WHAT IS REQUIRED – What is needed is a verbatim copy of the data, minus the pictures.

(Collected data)
:::::

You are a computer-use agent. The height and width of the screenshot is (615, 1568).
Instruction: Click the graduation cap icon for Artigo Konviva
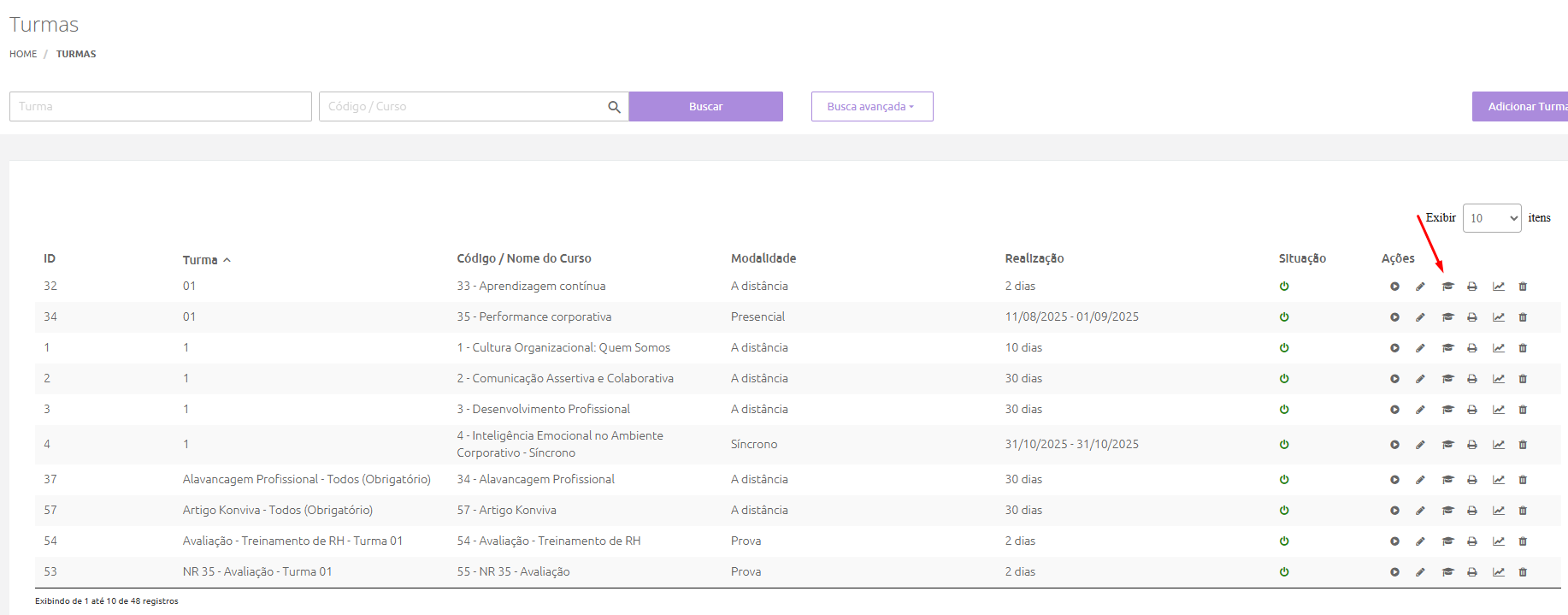coord(1447,511)
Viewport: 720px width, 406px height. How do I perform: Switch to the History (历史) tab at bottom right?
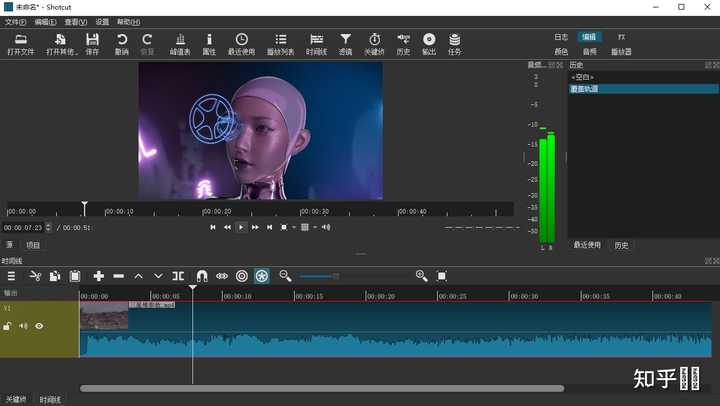(x=621, y=245)
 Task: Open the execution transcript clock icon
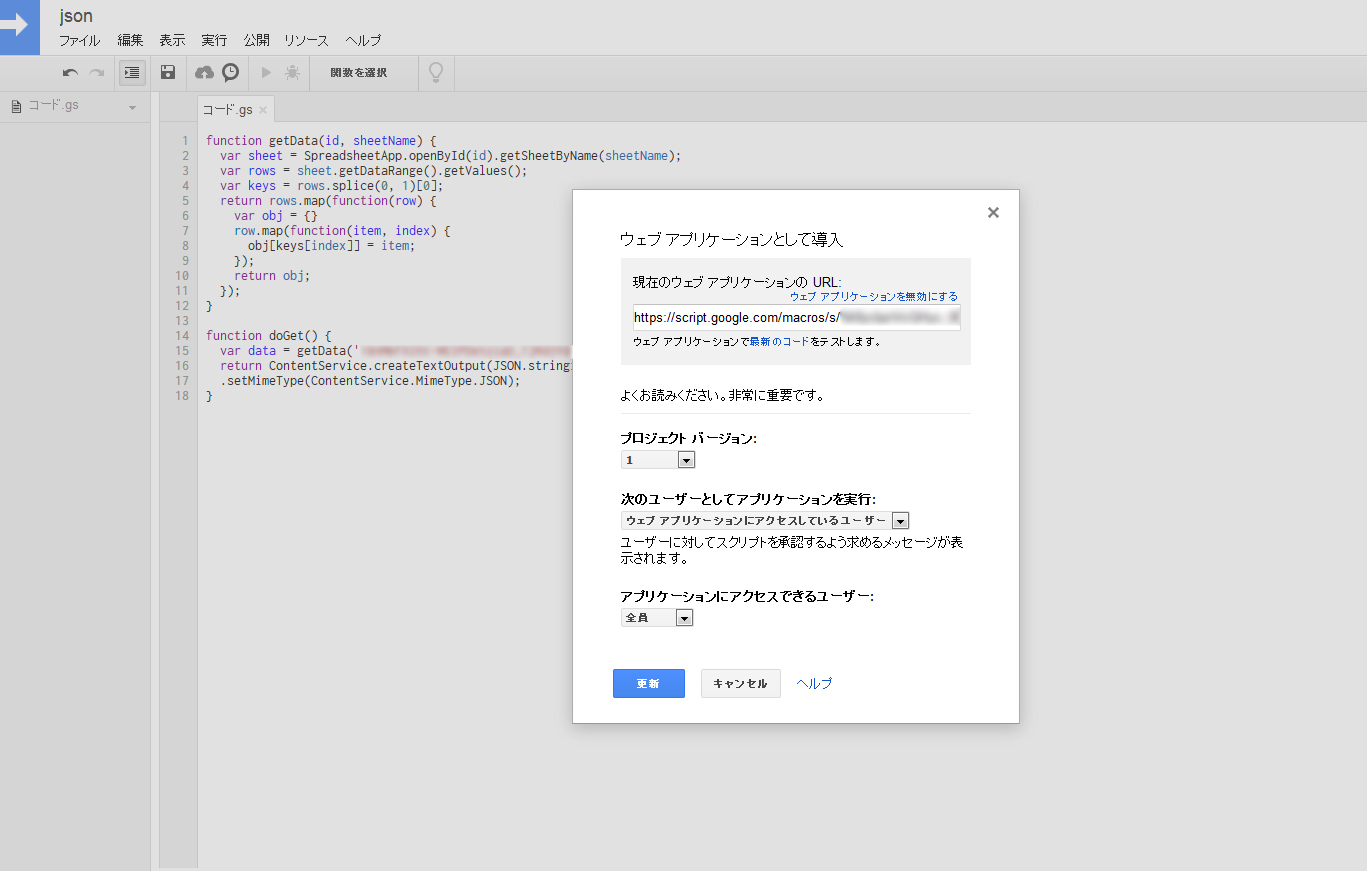230,72
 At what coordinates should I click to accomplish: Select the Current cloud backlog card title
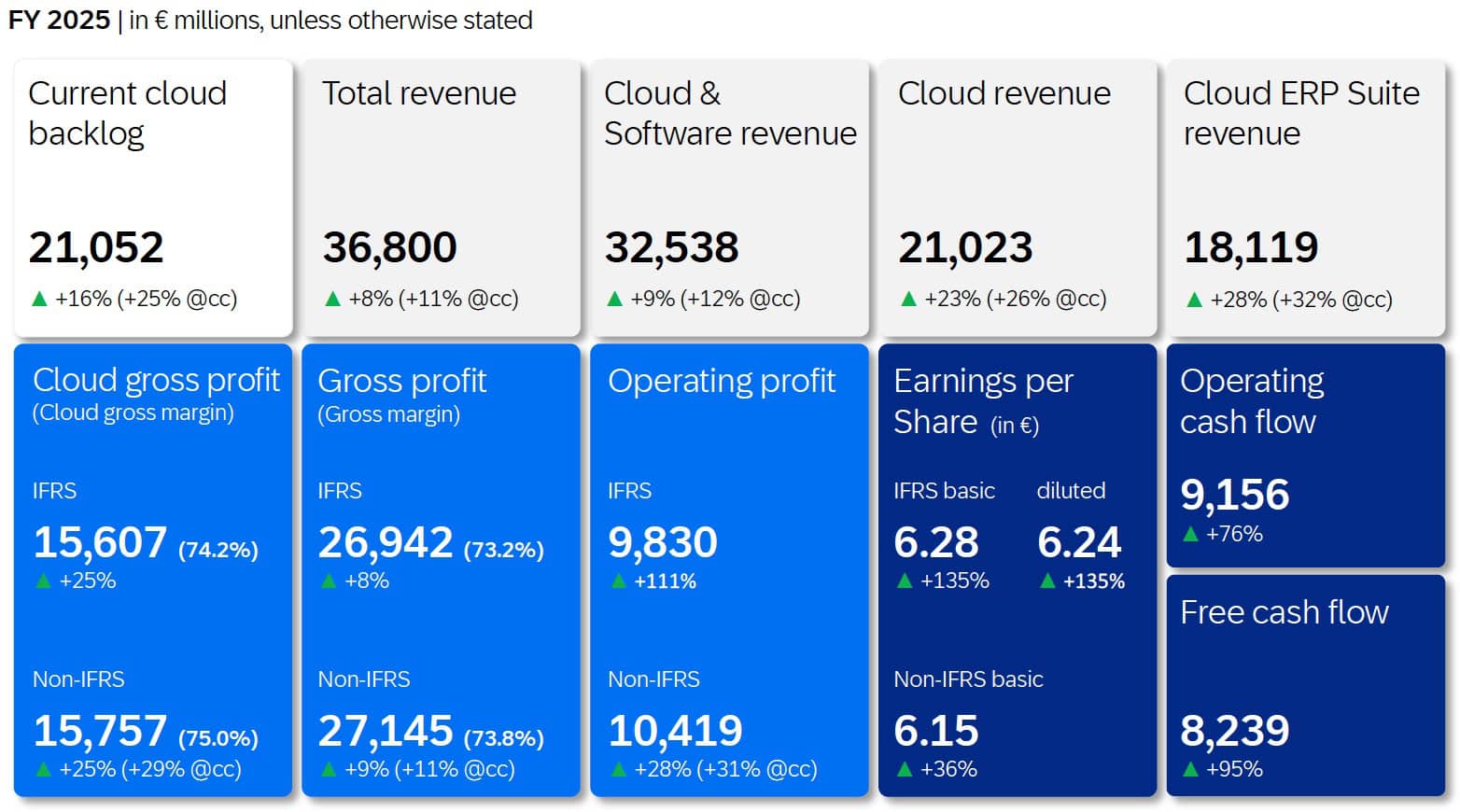(x=127, y=113)
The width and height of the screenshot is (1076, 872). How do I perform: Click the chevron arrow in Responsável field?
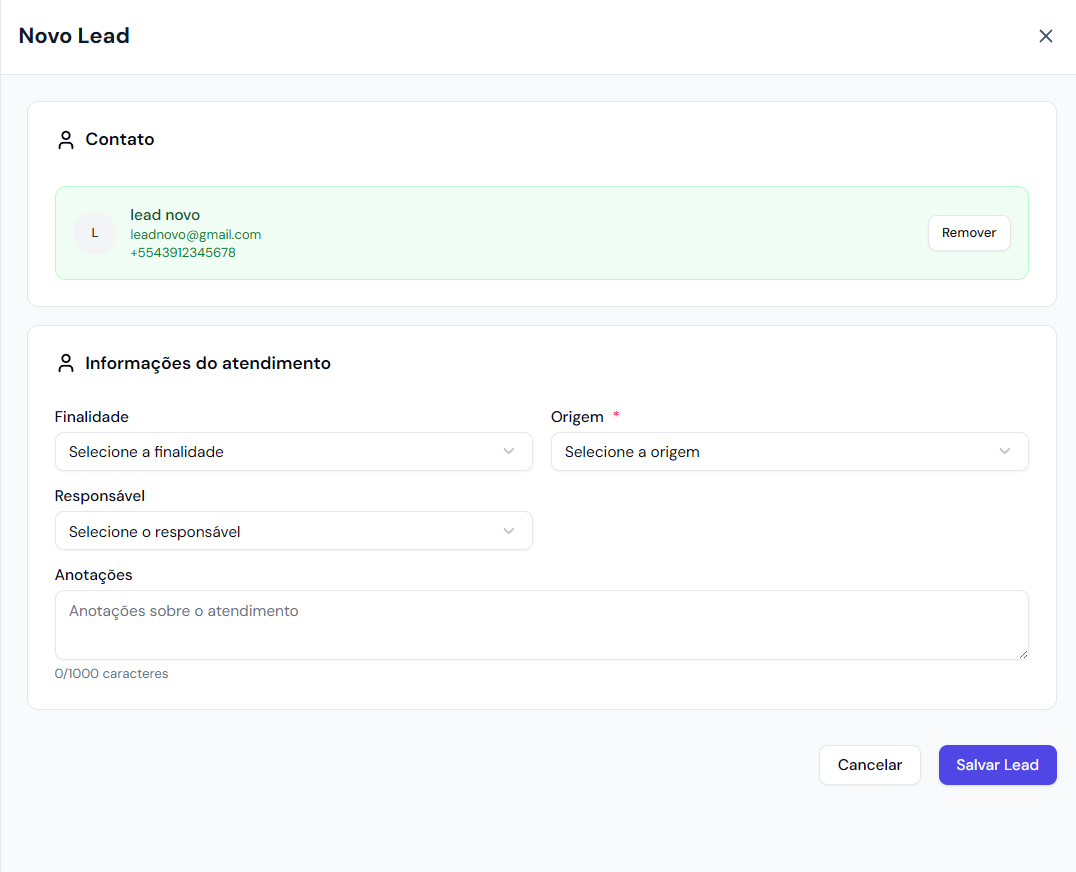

:::::

TASK RESULT –
You are a computer-use agent. The height and width of the screenshot is (615, 1568).
Instruction: Click the graduation cap icon for Artigo Konviva
coord(1447,511)
Viewport: 720px width, 406px height. How do I perform: Switch to the History (历史) tab at bottom right?
(x=621, y=245)
 Task: Open the execution transcript clock icon
230,72
 At what coordinates should I click to accomplish: Select the Current cloud backlog card title
(x=127, y=113)
The width and height of the screenshot is (1076, 872). How do I perform: Click the chevron arrow in Responsável field?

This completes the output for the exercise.